SocialB Digital Marketing Blog Last modified: 30 Jul 2021 by Lynsey Sweales
Ecommerce

With 59% of consumers feeling companies have lost touch with the human element of customer experience, are your online digital efforts really connecting with your customers?

Many organisations just focus on the function and forget the human element of buying or enquiring online for both B2B and B2C. There is always a real person behind the enquiry or purchase, whether they appear on your doorstep, land in your inbox or arrive at your website.

Your website is often the first impression someone has of your brand, and you need to make that first impression the right impression.
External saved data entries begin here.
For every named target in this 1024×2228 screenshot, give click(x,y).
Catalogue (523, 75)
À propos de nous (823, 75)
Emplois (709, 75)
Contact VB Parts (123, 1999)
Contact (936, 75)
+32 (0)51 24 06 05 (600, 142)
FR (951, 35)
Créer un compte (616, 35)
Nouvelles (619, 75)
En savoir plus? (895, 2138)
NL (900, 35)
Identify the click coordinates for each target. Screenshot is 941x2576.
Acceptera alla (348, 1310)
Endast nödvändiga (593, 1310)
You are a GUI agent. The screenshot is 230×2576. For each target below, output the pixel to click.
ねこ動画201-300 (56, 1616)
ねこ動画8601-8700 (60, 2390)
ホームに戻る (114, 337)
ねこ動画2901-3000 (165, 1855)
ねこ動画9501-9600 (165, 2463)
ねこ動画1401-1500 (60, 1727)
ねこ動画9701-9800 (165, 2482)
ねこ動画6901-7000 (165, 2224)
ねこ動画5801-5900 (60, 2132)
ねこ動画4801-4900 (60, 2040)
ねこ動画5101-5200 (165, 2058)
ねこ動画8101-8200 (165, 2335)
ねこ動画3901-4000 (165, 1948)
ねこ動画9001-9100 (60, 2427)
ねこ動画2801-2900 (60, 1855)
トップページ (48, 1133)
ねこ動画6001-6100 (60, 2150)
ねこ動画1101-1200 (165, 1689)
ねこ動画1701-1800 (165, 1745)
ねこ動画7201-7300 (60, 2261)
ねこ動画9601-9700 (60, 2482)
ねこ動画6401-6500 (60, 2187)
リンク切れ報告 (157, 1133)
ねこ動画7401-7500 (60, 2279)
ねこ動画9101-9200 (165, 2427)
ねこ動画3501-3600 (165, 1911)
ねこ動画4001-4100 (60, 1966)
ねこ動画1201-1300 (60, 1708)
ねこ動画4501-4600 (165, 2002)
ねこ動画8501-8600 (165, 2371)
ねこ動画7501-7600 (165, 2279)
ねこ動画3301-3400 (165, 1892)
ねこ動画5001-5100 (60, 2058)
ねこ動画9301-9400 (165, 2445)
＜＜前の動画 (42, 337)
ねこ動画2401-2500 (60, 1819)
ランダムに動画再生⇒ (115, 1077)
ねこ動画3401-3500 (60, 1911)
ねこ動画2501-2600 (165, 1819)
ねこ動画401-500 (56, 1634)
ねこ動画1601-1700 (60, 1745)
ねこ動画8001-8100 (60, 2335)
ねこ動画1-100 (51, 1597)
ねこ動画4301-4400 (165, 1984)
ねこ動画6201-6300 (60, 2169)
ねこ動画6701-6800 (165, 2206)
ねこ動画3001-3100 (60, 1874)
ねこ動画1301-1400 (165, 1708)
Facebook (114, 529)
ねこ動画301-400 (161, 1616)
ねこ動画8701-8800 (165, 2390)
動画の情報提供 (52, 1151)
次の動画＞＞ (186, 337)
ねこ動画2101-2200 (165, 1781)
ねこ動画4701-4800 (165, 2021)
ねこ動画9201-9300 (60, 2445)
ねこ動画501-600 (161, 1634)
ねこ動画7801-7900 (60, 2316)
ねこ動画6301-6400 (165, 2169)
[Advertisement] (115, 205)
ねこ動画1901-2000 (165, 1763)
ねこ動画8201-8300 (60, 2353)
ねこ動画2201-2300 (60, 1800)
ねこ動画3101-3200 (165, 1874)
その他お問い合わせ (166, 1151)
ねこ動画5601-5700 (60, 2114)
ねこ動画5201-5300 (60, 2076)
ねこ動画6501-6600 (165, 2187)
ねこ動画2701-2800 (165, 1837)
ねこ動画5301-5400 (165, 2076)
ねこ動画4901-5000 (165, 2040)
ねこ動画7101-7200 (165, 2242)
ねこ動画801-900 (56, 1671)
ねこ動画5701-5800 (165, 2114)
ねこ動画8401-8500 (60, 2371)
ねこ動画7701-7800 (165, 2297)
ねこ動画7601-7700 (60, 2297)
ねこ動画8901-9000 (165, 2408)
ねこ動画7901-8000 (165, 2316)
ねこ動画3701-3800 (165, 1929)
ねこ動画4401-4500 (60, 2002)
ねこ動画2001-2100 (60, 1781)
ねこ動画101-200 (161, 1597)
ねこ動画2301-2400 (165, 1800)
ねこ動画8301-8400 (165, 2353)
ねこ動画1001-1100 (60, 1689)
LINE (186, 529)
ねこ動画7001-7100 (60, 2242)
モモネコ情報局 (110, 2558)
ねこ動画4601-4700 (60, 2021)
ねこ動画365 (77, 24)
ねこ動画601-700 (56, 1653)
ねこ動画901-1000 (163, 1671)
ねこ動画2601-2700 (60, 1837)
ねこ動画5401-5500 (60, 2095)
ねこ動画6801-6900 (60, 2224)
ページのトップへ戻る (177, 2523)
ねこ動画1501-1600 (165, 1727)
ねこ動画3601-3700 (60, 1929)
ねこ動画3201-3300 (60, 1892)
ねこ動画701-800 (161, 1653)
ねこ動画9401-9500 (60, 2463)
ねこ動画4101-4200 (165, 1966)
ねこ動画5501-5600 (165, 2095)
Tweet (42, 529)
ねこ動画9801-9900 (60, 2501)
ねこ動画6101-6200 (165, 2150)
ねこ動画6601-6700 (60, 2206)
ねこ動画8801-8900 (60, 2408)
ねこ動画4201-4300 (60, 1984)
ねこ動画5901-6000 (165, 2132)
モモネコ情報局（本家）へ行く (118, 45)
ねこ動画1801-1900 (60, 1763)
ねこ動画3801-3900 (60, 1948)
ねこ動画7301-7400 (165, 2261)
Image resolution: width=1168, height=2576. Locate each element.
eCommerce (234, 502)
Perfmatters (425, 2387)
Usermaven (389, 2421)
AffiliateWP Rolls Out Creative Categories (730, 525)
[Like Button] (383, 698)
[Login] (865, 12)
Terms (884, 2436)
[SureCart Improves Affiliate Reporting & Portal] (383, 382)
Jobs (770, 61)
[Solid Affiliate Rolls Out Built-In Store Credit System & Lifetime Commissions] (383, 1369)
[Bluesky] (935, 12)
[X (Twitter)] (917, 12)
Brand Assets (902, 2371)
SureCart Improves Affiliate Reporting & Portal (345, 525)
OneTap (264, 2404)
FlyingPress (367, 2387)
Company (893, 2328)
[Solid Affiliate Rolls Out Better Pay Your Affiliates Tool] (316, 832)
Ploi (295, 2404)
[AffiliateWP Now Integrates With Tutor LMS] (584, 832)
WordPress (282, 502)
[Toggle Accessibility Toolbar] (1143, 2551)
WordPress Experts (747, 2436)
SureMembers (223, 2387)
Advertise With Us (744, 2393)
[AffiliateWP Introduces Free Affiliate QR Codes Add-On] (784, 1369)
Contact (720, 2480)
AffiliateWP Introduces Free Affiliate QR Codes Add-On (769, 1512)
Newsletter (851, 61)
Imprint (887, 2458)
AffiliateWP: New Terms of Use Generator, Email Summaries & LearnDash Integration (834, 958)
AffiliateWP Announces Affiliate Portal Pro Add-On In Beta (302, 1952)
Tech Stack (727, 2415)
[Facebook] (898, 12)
Consider what would you like them to think, feel, do when they arrive?

My guess is you’d like to engage with them and sell to them?

While that’s great, you need to anticipate that they might not be ready to buy yet. Thought should be given to where they are on the customer journey, they might be in the investigative, exploratory stage of their journey and just want to find out more about your products/services and indeed you as a company.

Regardless if you are a B2B or B2C organisation, you have to ensure you take people on a journey, encourage them into your ecosystem by being helpful, adding value and being of benefit to them. Do not hard sell or just offer them demos and don’t use email discount pop-ups as soon as they get to your site, if they’re not ready to purchase you could be pushing them away.

Think about it as if they had popped into your physical shop, store or office, the sales assistant or reception would ask ‘Can I help you?’ not ask for their email address or thrust a voucher in their hand as they walk in.

That’s why online isn’t an excuse to hard sell, it’s an opportunity to sell well if truly customer-centricity is focused on. The content, commerce and customer service functions on your website should all be a seamless digital experience.

Next time you visit a website as a potential customer (again B2B or B2C) make a note of how customer-centric you felt the website was for you, ask yourself: –

  • Did it provide a logical route?
  • Did it help you based on the intent you had at the time?

Then ask; what can you learn from this and how can you make your website experience better for your organisation?